The study population was derived from the Coronary Artery Risk Development in Young Adults (CARDIA), a population-based epidemiological study of 5,115 adults aged 18–35 years at baseline, which has been described in detail elsewhere.13 Briefly, in 1985–6 participants recruited by random selection of telephone numbers from designated census tracts in Birmingham, Alabama; Chicago, Illinois; Minneapolis, Minnesota; and by random selection from the membership list of a health care plan in Oakland, California. The sampling scheme was designed to achieve a balance at each of the 4 sites by race (black, white), sex, education (high school degree or less, more than high school), and age (18–24 years, 25 – 30 years). All subjects gave informed consent before entering the study and at each follow-up examination.

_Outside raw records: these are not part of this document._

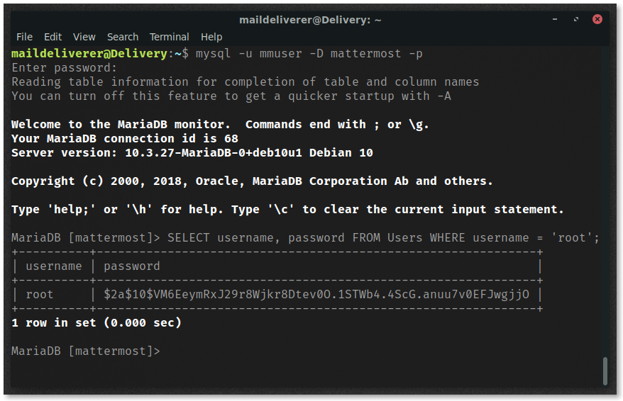The image size is (623, 401).
Task: Click the terminal vertical scrollbar handle
Action: click(x=605, y=371)
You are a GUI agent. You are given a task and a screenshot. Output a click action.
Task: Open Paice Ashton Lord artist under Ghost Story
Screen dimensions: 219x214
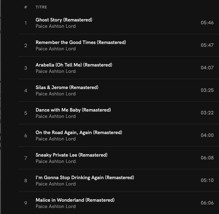(55, 26)
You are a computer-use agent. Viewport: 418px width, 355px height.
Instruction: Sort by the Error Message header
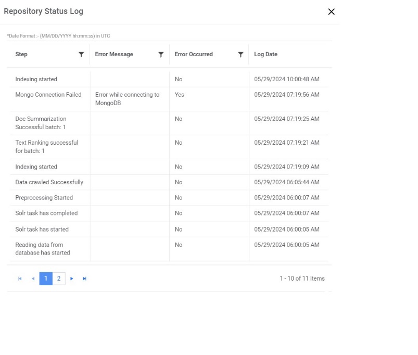(x=114, y=55)
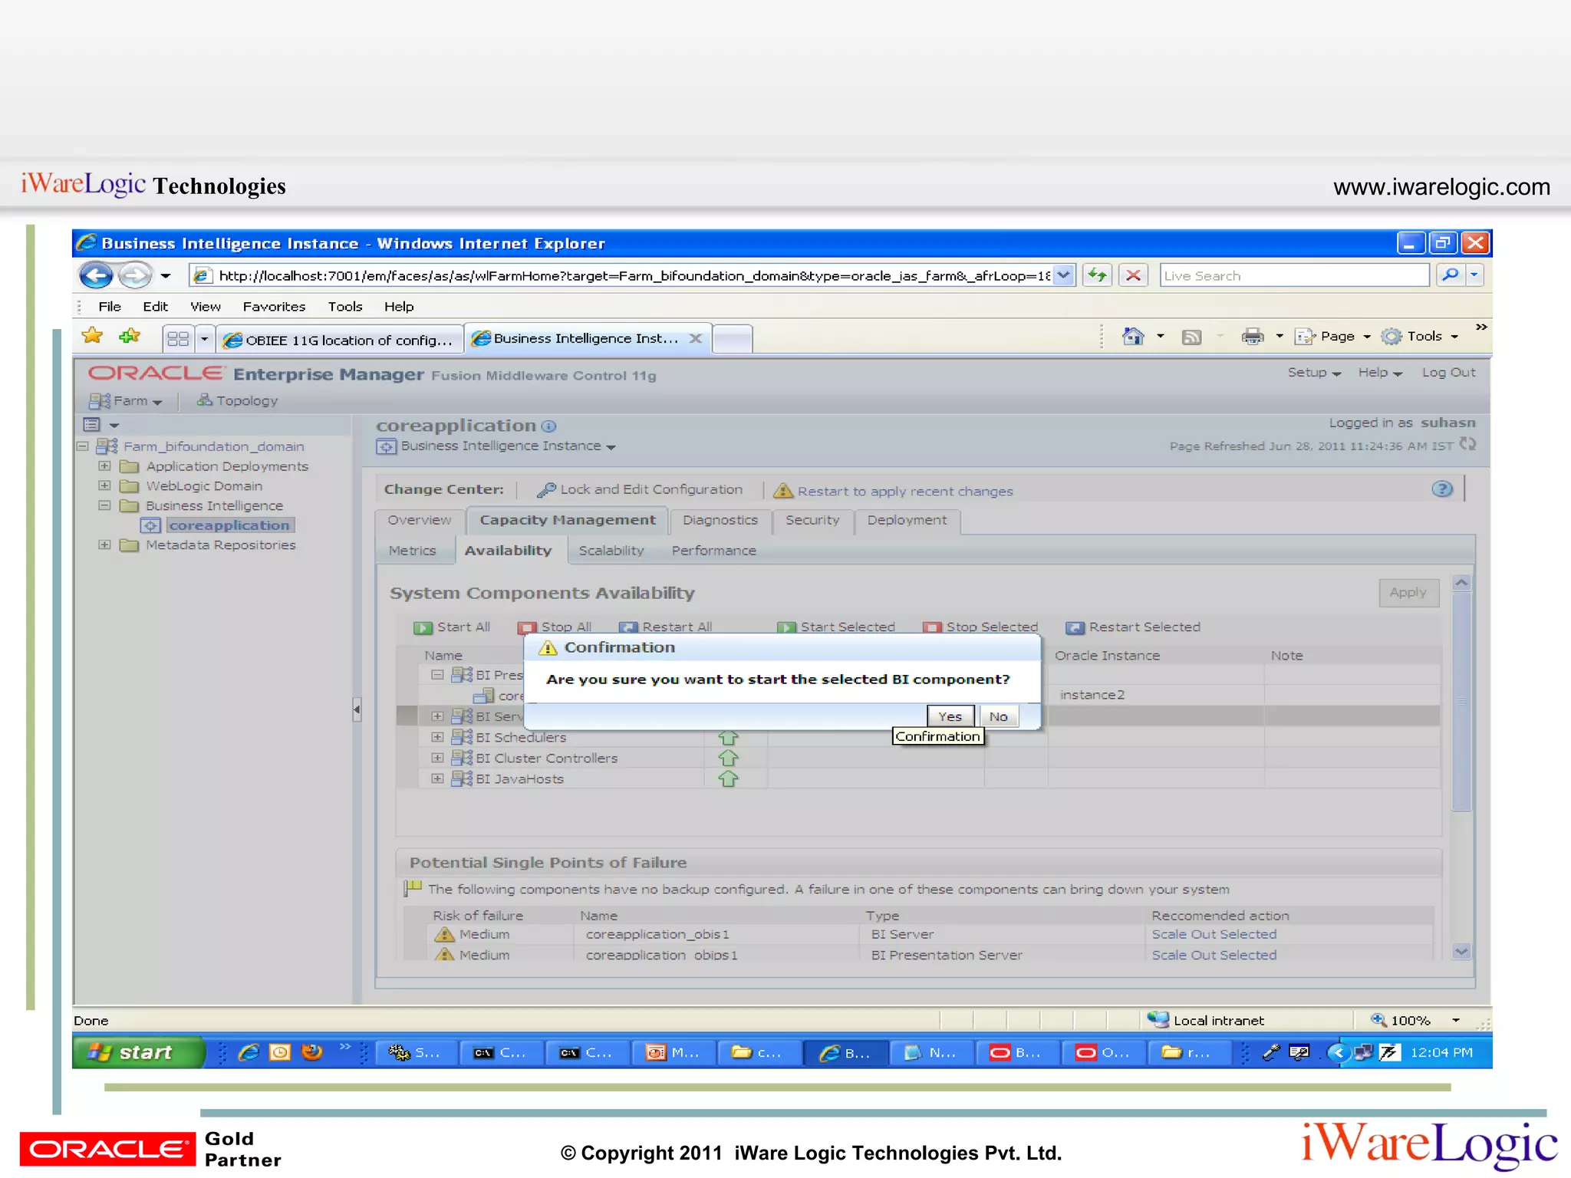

Exercise stress testing was conducted at year 7 (1992–93) at all Centers, a protocol violation at the Minneapolis study site resulted in stress test data that were not comparable to those at the other three study sites.14 The eligibility criteria for the current analysis therefore consisted of completion of stress testing at Birmingham, Chicago, or Oakland at the year 7 CARDIA examination in 1992–93 and availability of a valid residential address at Exam Year 10. A total of 2,505 individuals met these criteria and thus comprised the analytic sample. Baseline characteristics of these participants were similar to those not eligible for the current analysis (n=2539) with respect to age (25 ± 4 vs. 25 ± 4 years), BMI (26 ± 16 vs. 27 ± 16), and all other clinical and demographic features listed in Table 1.

Table 1.

Participants’ Characteristics by Tertiles of the Neighborhood Socioeconomic Score: the CARDIA study, 1992–93 (N=2505)*

Characteristics Tertile, SES Range P

for trend

Lowest
(n =835)
Intermediate
(n =836)
Highest
(n =834)
Demographic & Anthropomorphic Characteristics
  Age, mean years ± standard deviation (SD) 31 ± 4 32 ± 4 32 ± 3 <0.001
  Male sex, no. (%) 344 (41) 380 (45) 408 (49) 0.002
  Black race, no. (%) 684 (82) 406 (49) 172 (21) <0.001
  Waist Circumference (cm) 85 ± 14 83 ± 13 80 ± 12 <0.001
  Hip Circumference (cm) 107 ± 12 105 ± 11 102 ± 9 <0.001
  Body Mass Index 28 ± 6 26 ± 6 25 ± 5 <0.001
Marital Status
  Currently married 311 (37) 406 (49) 445 (53) <0.001

Clinical History-no. (%)
  Diabetes 34 (4) 20 (2) 20 (2) 0.04
  Hypertension 78 (9) 67 (8) 49 (6) 0.008
  Current smoker 288 (34) 161 (19) 118 (14) <0.001
  Elevated cholesterol 89 (11) 112 (13) 113 (14) 0.07
  History of peripheral vascular disease 7 (0.8) 6 (0.7) 2 (0.2) 0.11
  History of asthma, emphysema, or bronchitis 99 (12) 92 (11) 88 (11) 0.40

Fasting Blood Glucose and Lipid Levels: mean ± SD
  Glucose (mg/dL): 81 ± 12 81 ± 10 83 ± 9 <0.001
  Low density lipoprotein cholesterol (mg/dL) 111 ± 31 110 ± 30 110 ± 29 0.57
  High density lipoprotein cholesterol (mg/dL) 53 ± 12 53 ± 13 54 ± 13 0.03
  Triglycerides (mg/dL) 70 ± 44 71 ± 45 72 ± 44 0.09
  Total cholesterol (mg/dL) 178 ± 35 177 ± 33 179 ± 31 0.47
*

Chi-square test and the Mantel-Haenszel extension test were performed to detect linear trends across increasing tertiles of the Neighborhood SES score.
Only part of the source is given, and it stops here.